__What to work on__: Would you please transcribe, exactly as written, the lines of the entries below starting at the one that holds "Load More (377, 783)" and ending at the one that holds "[Helzberg on Pinterest]", both included?

__Task material__:
════

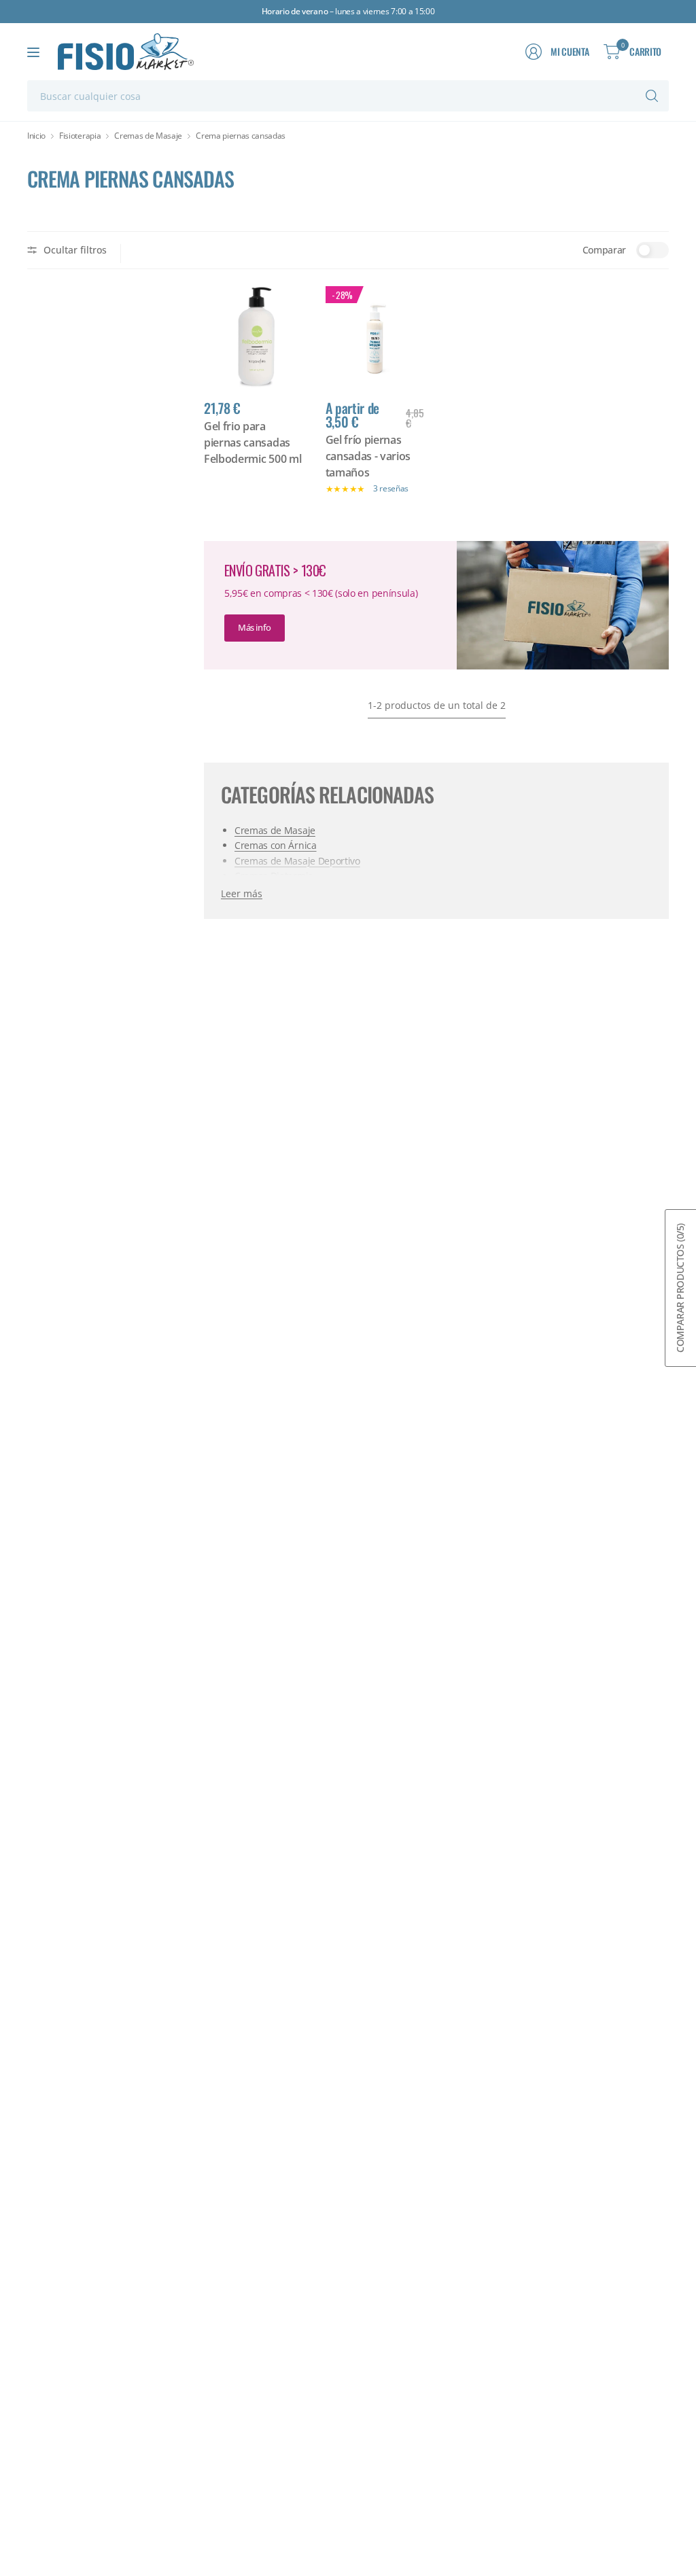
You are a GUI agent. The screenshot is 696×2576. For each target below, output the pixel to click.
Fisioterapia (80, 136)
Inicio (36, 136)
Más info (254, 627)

════

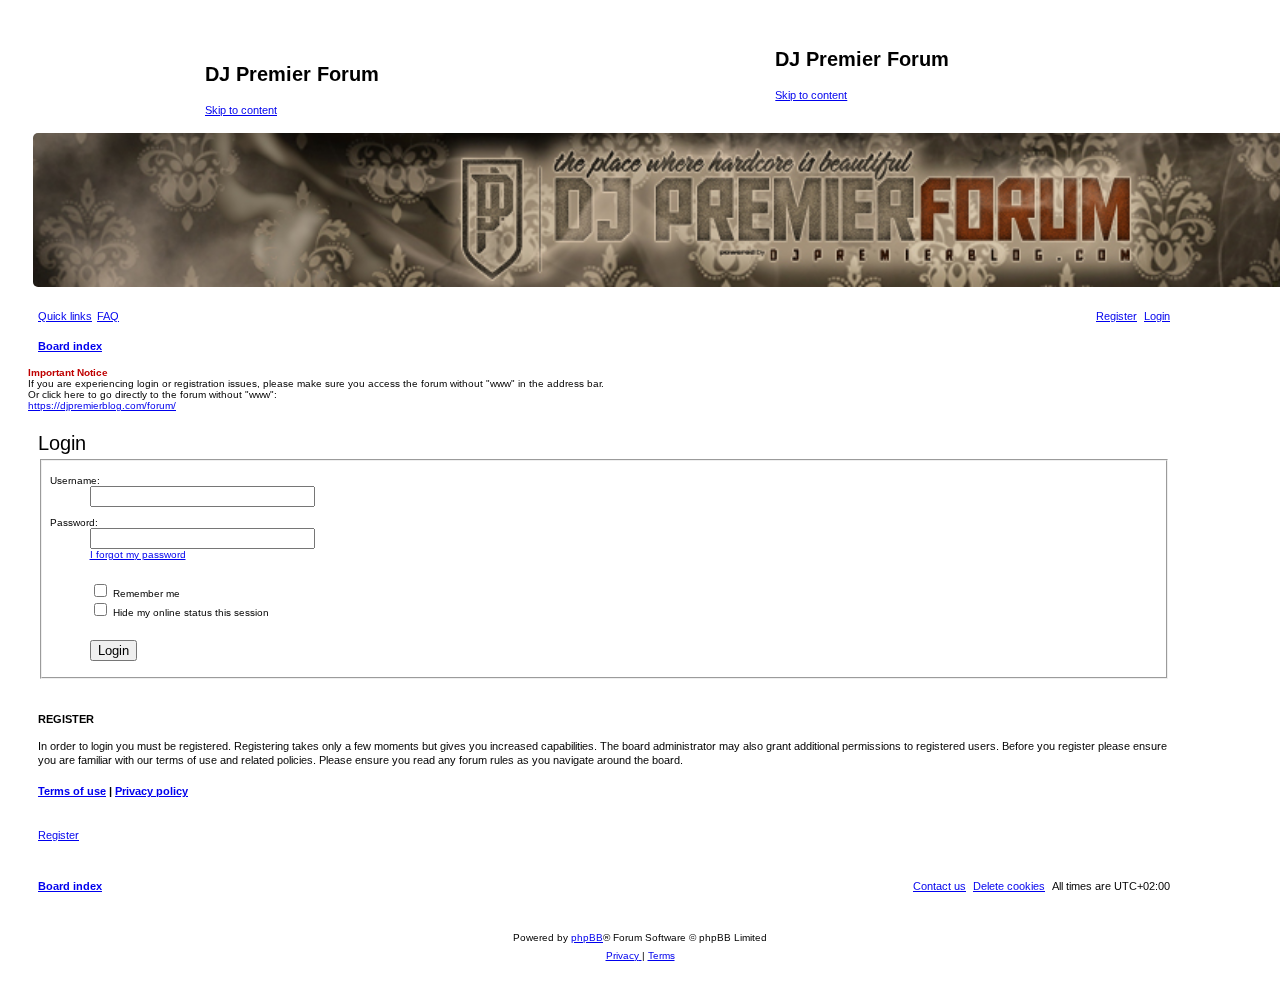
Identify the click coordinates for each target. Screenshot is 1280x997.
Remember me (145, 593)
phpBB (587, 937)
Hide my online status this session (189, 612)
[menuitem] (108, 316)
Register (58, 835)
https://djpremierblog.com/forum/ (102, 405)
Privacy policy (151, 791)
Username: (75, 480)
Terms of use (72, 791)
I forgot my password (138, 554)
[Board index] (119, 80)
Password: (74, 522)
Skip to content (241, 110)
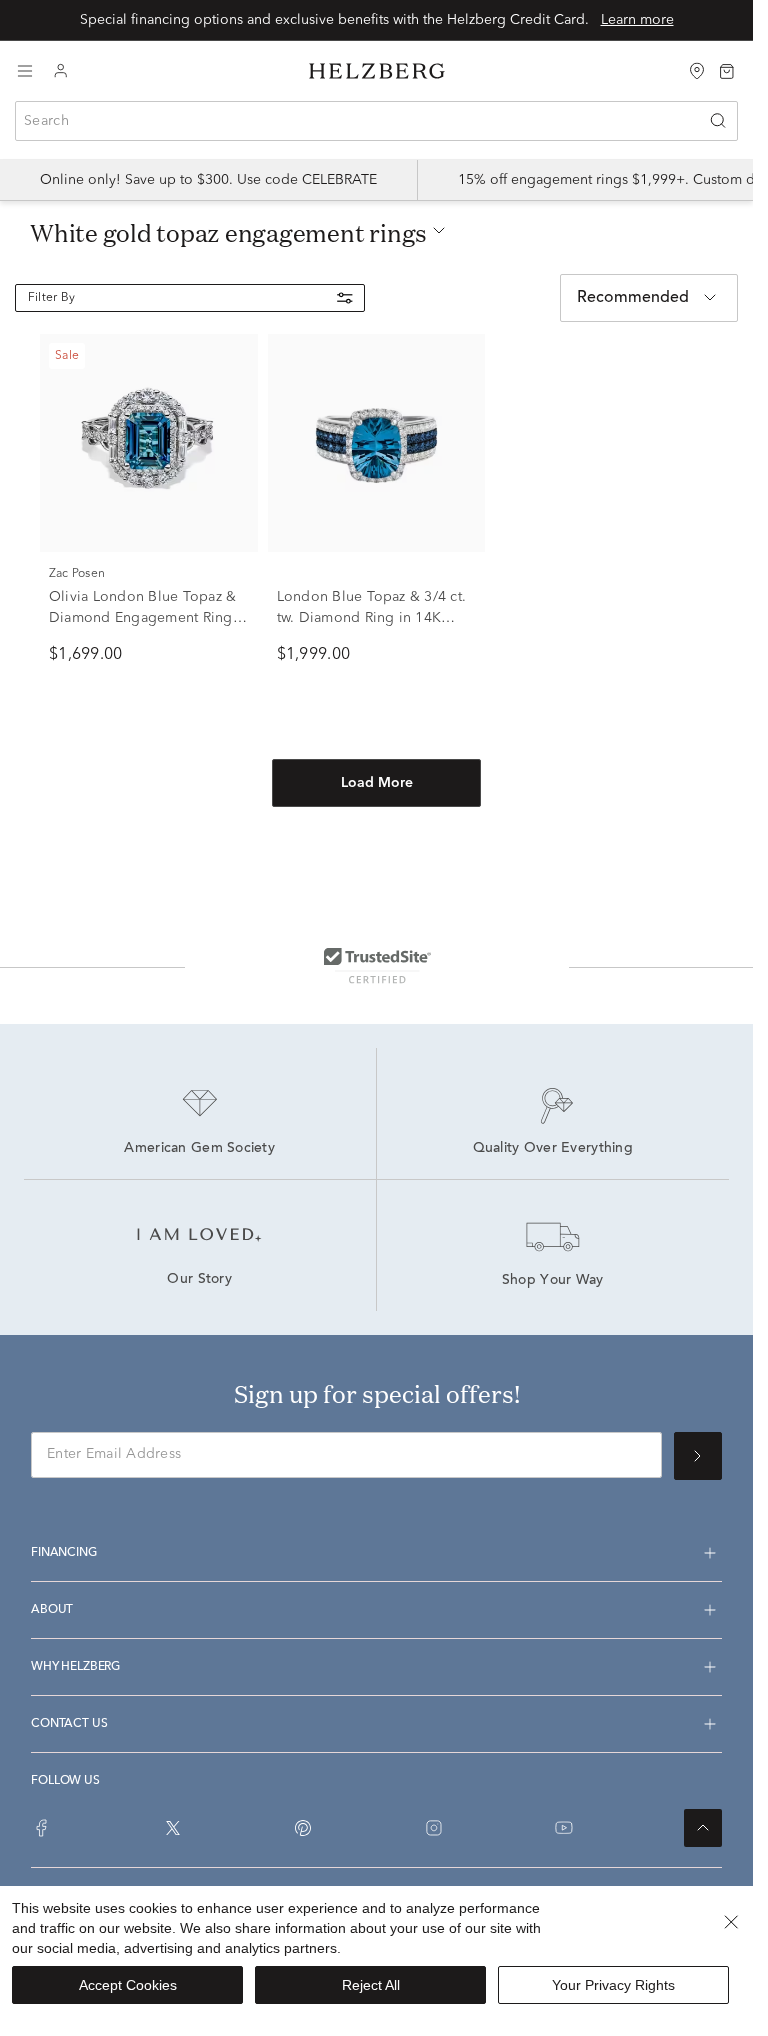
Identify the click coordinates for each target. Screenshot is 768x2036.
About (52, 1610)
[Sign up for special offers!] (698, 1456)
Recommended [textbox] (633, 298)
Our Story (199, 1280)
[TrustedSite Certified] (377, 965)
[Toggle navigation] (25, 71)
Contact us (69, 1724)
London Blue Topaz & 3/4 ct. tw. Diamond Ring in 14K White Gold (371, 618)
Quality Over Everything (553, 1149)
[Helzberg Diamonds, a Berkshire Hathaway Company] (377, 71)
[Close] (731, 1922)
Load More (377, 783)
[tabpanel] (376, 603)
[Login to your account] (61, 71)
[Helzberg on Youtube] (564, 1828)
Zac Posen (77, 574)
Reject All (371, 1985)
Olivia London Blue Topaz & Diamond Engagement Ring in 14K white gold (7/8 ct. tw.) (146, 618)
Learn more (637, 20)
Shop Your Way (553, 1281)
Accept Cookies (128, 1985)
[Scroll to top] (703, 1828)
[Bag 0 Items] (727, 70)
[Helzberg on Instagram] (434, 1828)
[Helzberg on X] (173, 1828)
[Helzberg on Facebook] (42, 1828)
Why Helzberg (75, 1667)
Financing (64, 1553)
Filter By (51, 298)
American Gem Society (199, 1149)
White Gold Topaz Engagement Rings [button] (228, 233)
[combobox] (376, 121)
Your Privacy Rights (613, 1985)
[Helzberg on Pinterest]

════

__Solution to this task__:
Load More (377, 783)
[tabpanel] (376, 603)
[Login to your account] (61, 71)
[Helzberg on Youtube] (564, 1828)
Zac Posen (77, 574)
Reject All (371, 1985)
Olivia London Blue Topaz & Diamond Engagement Ring in 14K white gold (7/8 ct. tw.) (146, 618)
Learn more (637, 20)
Shop Your Way (553, 1281)
Accept Cookies (128, 1985)
[Scroll to top] (703, 1828)
[Bag 0 Items] (727, 70)
[Helzberg on Instagram] (434, 1828)
[Helzberg on X] (173, 1828)
[Helzberg on Facebook] (42, 1828)
Why Helzberg (75, 1667)
Financing (64, 1553)
Filter By (51, 298)
American Gem Society (199, 1149)
White Gold Topaz Engagement Rings [button] (228, 233)
[combobox] (376, 121)
Your Privacy Rights (613, 1985)
[Helzberg on Pinterest]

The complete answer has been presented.